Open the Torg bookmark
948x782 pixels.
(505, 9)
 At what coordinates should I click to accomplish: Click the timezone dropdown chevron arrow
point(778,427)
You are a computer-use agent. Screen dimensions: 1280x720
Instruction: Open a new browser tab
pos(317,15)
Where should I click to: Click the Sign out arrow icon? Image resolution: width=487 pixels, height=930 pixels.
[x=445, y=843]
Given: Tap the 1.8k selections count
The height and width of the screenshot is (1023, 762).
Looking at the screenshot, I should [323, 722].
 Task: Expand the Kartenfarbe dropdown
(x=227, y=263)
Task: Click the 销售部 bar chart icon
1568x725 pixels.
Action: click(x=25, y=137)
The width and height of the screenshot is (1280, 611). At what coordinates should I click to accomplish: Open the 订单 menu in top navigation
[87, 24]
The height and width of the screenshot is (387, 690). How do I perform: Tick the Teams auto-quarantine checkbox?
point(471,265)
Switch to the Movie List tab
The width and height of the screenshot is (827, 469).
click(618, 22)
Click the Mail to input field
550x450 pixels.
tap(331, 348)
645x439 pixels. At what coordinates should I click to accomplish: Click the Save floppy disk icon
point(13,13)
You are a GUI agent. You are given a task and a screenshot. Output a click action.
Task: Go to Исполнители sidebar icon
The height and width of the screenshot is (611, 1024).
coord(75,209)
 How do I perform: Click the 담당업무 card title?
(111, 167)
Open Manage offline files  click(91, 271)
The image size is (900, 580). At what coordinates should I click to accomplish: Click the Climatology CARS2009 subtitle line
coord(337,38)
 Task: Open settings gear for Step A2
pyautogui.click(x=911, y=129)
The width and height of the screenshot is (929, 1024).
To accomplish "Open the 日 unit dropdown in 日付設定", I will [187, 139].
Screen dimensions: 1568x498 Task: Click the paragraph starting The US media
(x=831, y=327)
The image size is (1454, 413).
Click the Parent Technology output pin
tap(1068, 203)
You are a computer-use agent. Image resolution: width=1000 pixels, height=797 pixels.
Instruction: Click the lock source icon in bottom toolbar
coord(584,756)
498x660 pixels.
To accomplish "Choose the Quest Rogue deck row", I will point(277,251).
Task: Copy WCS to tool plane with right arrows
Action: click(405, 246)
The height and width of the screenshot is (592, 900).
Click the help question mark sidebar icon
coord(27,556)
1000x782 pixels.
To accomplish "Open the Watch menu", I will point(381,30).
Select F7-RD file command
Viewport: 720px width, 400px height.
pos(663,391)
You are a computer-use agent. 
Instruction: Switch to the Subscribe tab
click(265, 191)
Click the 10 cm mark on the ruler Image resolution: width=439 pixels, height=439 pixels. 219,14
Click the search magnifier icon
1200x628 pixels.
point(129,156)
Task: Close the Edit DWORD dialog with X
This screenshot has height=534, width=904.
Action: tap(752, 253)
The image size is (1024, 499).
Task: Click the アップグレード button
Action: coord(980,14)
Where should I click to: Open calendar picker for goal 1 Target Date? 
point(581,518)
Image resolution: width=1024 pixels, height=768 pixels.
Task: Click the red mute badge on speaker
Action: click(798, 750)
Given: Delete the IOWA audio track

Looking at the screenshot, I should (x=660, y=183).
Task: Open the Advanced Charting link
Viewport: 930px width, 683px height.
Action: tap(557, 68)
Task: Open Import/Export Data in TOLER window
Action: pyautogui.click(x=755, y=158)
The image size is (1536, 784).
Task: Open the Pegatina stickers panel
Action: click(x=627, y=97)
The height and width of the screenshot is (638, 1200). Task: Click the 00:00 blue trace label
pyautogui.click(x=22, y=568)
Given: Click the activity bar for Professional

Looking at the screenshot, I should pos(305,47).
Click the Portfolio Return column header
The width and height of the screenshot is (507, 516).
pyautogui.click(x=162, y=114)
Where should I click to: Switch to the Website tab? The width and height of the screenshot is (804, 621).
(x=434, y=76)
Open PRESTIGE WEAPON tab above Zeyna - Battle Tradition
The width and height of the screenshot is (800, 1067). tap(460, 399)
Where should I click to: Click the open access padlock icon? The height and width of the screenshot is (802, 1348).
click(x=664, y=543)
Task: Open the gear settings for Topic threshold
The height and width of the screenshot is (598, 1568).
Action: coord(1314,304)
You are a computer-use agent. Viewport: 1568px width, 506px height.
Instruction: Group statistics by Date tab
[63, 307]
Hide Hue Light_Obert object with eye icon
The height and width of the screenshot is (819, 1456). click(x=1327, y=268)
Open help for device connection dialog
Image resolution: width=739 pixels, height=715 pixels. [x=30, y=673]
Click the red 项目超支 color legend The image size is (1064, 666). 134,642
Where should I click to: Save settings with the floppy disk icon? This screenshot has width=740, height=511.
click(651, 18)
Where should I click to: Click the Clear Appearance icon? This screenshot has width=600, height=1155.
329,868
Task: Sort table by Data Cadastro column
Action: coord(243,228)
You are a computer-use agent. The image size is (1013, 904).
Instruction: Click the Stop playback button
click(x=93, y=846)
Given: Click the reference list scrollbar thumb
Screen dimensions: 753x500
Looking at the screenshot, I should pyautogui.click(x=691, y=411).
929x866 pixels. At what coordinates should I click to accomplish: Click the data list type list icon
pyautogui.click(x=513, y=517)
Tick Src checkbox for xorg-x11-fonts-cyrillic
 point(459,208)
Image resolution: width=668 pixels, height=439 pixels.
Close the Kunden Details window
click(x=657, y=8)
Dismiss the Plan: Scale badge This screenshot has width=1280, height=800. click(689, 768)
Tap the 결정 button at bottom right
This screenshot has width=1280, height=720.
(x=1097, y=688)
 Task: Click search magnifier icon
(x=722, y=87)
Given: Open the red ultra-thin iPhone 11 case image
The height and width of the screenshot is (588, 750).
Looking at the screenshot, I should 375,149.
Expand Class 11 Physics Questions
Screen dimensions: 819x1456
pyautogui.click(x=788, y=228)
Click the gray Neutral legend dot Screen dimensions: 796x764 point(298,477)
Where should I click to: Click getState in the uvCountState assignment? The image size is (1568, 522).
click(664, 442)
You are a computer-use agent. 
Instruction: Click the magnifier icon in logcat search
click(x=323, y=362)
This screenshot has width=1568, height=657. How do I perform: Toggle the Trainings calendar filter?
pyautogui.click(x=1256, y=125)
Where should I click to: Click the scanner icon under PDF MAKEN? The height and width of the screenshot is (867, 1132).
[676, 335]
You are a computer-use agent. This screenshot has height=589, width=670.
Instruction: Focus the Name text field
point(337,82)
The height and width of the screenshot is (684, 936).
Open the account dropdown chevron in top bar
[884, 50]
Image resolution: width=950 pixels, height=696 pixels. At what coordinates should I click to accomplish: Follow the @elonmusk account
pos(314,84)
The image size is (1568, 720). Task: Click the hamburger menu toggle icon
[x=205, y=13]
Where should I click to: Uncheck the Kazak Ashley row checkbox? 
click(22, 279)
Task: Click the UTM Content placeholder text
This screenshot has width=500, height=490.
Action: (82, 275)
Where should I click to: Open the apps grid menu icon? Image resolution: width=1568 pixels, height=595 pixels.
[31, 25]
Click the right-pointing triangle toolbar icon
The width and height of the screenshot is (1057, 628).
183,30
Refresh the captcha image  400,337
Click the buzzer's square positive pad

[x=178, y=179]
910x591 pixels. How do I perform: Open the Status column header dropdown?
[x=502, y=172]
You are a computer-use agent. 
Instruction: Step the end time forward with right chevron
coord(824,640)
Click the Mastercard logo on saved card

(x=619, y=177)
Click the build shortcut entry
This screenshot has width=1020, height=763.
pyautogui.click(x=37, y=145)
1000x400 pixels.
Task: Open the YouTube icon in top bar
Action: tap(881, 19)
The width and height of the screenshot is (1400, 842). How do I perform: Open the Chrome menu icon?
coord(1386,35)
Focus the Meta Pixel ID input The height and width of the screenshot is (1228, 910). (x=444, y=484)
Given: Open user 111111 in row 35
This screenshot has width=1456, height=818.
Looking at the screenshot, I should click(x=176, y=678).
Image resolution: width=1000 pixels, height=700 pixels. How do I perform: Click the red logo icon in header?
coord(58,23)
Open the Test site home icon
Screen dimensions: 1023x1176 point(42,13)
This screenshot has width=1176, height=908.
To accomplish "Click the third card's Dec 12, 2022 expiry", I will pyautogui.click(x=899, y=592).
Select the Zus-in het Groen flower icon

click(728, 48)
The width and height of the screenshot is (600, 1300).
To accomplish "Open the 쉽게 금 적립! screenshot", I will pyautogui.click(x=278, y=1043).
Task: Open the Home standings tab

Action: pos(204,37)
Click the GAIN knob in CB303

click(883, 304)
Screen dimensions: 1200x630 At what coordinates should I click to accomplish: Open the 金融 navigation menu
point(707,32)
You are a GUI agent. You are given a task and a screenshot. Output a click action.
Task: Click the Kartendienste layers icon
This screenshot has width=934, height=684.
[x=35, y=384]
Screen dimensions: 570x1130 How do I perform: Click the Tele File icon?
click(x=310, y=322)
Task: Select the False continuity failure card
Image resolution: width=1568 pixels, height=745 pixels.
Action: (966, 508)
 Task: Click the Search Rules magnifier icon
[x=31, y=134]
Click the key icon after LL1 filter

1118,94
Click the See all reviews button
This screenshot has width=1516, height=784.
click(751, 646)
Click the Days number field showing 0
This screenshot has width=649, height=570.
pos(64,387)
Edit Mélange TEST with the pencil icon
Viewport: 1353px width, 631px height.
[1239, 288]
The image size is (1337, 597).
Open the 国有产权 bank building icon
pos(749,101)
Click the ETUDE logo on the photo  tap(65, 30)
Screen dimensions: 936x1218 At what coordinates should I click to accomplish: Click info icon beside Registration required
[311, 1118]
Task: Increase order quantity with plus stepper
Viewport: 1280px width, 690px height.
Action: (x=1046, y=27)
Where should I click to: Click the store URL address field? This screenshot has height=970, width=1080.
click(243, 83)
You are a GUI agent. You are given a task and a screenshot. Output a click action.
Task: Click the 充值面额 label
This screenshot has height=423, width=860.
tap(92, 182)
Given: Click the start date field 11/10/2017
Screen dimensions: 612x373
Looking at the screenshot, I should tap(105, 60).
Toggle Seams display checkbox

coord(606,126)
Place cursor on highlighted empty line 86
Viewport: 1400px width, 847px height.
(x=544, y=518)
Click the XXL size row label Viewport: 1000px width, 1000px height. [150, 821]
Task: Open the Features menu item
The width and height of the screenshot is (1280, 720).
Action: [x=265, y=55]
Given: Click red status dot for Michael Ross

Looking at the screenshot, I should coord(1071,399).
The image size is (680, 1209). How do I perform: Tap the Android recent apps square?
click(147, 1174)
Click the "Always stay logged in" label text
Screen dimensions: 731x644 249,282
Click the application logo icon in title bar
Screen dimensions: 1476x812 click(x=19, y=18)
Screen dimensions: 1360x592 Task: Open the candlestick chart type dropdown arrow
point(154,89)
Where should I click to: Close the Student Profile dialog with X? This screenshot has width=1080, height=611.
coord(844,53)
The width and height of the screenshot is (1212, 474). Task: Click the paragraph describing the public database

PROBLEM: The required output is the stretch of entries above from the line containing "Instruction: Step the" through the line containing "This screenshot has width=1176, height=908.", reproduced exactly.

WRITTEN RESPONSE:
Instruction: Step the end time forward with right chevron
coord(824,640)
Click the Mastercard logo on saved card

(x=619, y=177)
Click the build shortcut entry
This screenshot has width=1020, height=763.
pyautogui.click(x=37, y=145)
1000x400 pixels.
Task: Open the YouTube icon in top bar
Action: tap(881, 19)
The width and height of the screenshot is (1400, 842). How do I perform: Open the Chrome menu icon?
coord(1386,35)
Focus the Meta Pixel ID input The height and width of the screenshot is (1228, 910). (x=444, y=484)
Given: Open user 111111 in row 35
This screenshot has width=1456, height=818.
Looking at the screenshot, I should click(x=176, y=678).
Image resolution: width=1000 pixels, height=700 pixels. How do I perform: Click the red logo icon in header?
coord(58,23)
Open the Test site home icon
Screen dimensions: 1023x1176 point(42,13)
This screenshot has width=1176, height=908.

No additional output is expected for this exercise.